• **LISTED ENTRIES**

··········

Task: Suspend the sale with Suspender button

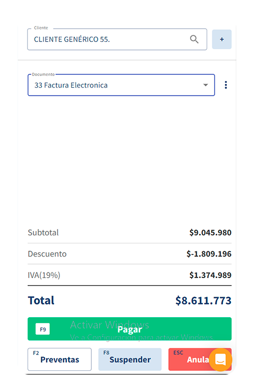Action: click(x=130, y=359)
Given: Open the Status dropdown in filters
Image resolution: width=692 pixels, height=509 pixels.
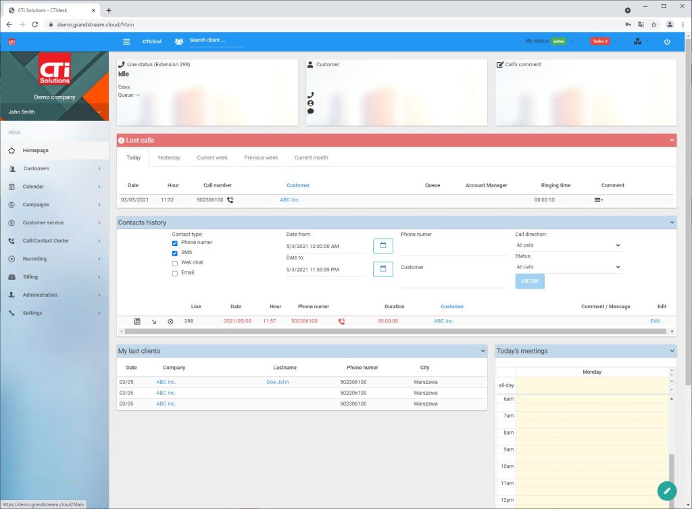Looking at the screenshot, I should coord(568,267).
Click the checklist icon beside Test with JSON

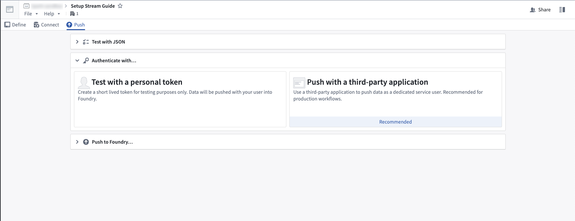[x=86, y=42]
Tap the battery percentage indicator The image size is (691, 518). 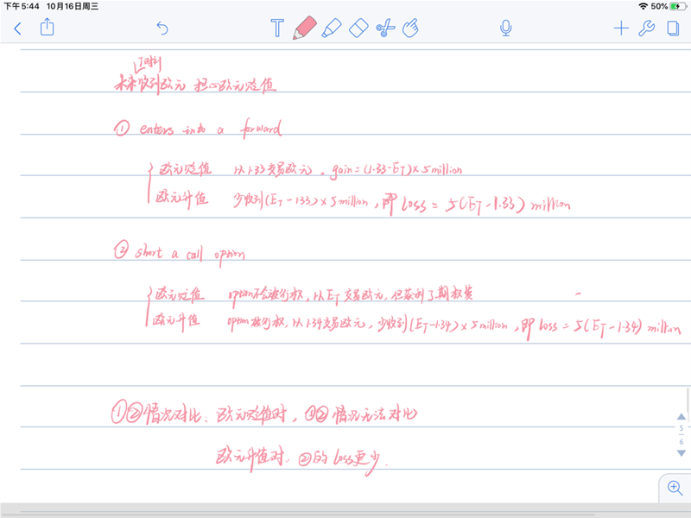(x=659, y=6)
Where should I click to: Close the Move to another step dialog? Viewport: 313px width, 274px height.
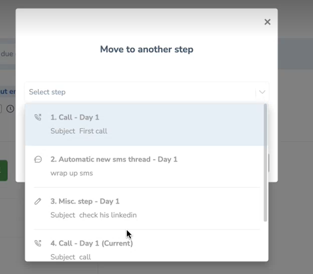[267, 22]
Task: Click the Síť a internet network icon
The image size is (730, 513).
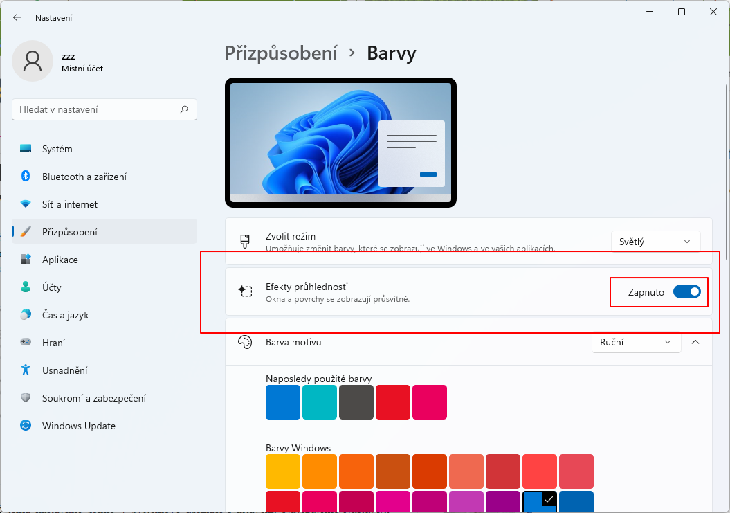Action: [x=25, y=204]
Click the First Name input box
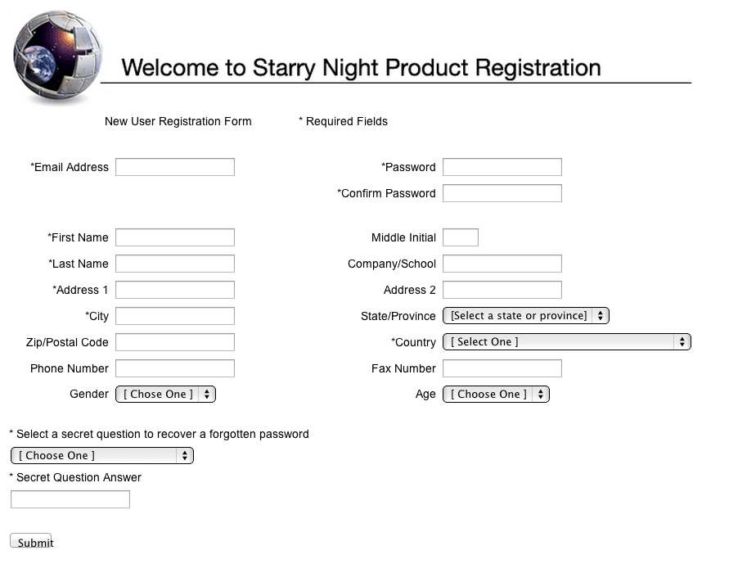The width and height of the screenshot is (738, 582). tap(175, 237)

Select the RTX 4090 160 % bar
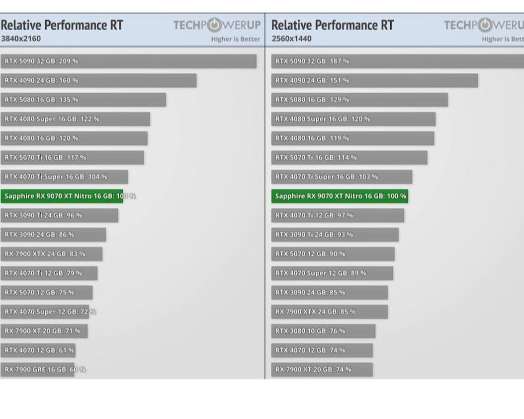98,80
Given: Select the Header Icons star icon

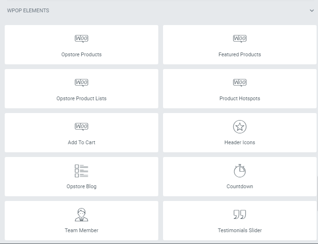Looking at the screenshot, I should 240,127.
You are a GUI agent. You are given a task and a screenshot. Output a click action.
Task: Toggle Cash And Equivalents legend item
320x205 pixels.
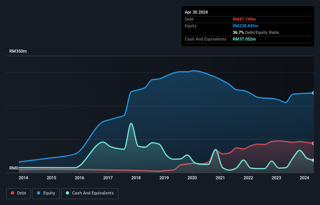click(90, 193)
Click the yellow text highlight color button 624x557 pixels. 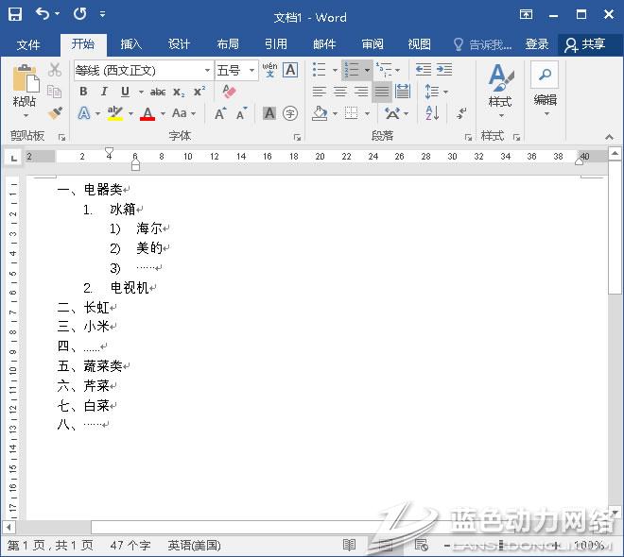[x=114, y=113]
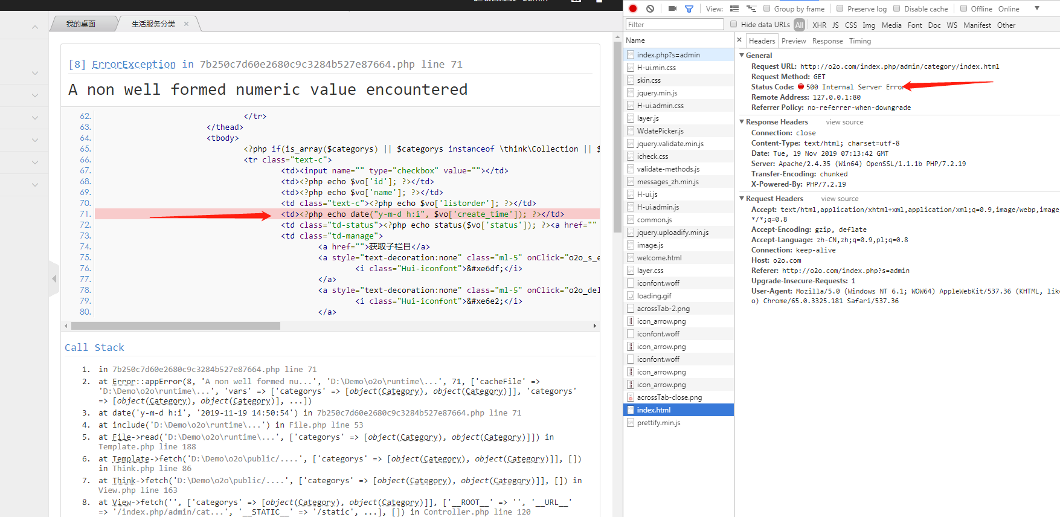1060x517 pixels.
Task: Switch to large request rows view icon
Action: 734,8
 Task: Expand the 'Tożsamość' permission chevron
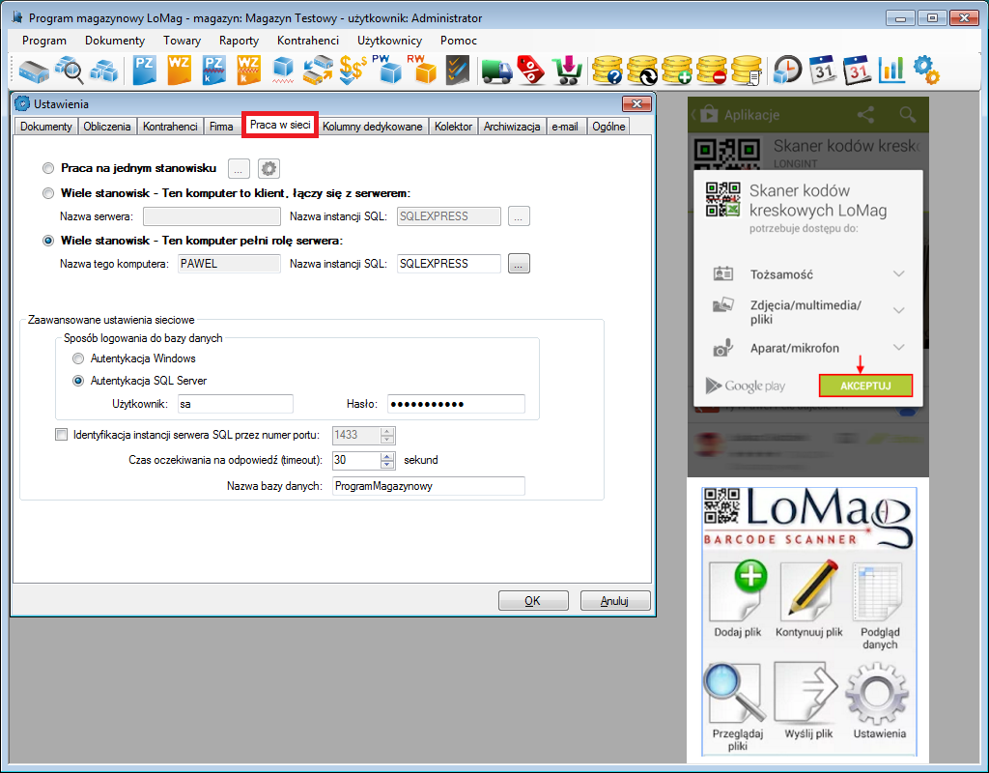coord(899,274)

··········

• **REQUIRED TASK**
Reproduce the records verbatim, beginning at the line that contains "Where should I" and stopping after the line that contains "Action: [x=25, y=204]". Leave the pictures out of your answer.

• **OUTPUT FOR THIS EXERCISE**
Where should I click to: Close the Move to another step dialog? Viewport: 313px width, 274px height.
[267, 22]
Task: Click the Síť a internet network icon
The image size is (730, 513).
Action: [x=25, y=204]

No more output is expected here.